### Exercise details
Pick out each line in the listing below that contains the string "resolution", and copy those lines in full.

--- Start Data section ---

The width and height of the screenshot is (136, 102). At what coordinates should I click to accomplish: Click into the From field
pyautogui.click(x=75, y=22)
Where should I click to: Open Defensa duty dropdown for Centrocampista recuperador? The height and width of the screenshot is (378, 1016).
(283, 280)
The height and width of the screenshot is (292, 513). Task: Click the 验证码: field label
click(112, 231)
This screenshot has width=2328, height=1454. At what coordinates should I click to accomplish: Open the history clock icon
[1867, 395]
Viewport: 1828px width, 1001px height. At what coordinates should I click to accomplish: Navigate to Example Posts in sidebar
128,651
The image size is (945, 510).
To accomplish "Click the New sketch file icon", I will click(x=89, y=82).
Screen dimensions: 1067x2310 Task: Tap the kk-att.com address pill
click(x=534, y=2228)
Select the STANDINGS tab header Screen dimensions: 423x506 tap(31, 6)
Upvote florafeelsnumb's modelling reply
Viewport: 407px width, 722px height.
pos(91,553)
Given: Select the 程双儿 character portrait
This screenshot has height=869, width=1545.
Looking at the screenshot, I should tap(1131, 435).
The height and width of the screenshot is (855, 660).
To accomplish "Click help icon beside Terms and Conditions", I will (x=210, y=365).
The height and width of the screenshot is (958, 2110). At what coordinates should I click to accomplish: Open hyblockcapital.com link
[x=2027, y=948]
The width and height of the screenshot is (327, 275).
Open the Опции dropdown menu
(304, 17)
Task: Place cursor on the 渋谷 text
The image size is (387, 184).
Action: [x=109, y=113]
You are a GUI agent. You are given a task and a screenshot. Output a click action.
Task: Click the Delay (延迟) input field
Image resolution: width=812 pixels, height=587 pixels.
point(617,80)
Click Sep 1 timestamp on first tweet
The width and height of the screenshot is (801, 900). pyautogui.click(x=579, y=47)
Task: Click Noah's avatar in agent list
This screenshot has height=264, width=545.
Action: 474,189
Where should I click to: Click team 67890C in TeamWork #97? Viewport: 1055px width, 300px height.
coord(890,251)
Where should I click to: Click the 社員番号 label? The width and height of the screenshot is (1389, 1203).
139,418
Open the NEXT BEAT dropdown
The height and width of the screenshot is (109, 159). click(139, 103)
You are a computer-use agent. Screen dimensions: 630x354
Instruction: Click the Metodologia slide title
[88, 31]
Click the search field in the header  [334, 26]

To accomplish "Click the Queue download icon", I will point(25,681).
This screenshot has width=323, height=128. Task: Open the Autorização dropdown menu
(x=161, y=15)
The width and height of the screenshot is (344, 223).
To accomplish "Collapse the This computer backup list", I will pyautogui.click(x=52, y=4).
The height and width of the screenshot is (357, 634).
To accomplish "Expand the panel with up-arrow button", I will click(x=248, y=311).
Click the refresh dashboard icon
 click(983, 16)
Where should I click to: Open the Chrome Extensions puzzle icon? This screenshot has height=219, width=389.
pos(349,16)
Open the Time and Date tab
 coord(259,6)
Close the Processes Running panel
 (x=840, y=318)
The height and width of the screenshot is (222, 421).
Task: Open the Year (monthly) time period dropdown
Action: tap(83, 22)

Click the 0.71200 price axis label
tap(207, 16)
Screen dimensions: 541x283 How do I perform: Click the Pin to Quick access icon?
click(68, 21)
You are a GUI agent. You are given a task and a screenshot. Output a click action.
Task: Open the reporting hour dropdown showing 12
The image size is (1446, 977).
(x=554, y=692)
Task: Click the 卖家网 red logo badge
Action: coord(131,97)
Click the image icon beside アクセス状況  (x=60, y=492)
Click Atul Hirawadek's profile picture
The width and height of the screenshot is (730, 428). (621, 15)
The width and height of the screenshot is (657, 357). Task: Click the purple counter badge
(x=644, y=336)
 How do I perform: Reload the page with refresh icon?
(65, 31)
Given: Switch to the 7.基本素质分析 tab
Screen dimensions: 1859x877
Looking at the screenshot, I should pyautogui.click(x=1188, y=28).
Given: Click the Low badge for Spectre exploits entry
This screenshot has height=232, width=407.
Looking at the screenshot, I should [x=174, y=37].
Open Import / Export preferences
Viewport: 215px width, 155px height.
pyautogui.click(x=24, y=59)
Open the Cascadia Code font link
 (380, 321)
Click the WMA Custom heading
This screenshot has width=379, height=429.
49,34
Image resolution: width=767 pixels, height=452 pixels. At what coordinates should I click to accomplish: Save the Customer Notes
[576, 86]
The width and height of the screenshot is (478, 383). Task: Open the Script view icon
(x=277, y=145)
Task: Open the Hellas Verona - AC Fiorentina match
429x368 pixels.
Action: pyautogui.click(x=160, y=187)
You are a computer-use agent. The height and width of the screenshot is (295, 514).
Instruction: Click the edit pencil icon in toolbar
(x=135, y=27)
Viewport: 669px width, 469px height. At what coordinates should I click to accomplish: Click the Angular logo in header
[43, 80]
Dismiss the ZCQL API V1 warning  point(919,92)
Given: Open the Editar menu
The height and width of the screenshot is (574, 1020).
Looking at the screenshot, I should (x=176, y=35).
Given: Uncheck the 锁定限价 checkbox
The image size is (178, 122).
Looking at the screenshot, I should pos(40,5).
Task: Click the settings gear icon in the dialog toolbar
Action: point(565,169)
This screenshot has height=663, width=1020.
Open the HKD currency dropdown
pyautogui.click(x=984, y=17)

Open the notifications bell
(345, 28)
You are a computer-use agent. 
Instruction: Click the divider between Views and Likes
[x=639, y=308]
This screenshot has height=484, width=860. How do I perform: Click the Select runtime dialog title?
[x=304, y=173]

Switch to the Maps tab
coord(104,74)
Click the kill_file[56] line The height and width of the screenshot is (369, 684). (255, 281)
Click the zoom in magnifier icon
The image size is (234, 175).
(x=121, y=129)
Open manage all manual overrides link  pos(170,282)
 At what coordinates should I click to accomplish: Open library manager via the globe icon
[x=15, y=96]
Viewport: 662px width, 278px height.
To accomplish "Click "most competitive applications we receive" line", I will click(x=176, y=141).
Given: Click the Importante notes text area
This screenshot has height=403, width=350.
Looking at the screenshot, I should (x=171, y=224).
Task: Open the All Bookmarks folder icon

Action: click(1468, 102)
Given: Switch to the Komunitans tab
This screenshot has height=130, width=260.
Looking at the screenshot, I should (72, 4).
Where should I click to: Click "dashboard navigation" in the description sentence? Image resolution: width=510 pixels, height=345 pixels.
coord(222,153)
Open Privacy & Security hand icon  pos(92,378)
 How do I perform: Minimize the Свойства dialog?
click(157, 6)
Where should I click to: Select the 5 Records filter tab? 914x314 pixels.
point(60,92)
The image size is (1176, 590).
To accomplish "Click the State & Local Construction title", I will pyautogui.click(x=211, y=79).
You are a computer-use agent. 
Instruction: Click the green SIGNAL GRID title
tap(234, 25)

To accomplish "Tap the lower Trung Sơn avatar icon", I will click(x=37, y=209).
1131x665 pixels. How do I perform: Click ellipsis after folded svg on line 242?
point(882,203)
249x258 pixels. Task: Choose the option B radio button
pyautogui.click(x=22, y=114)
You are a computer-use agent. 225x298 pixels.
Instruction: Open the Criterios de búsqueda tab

--- End Data section ---

### Worked answer
Image resolution: width=812 pixels, height=587 pixels.
Image resolution: width=767 pixels, height=452 pixels. At what coordinates should I click to accomplish: Save the Customer Notes
Where should I click to: Click "dashboard navigation" in the description sentence? Image resolution: width=510 pixels, height=345 pixels.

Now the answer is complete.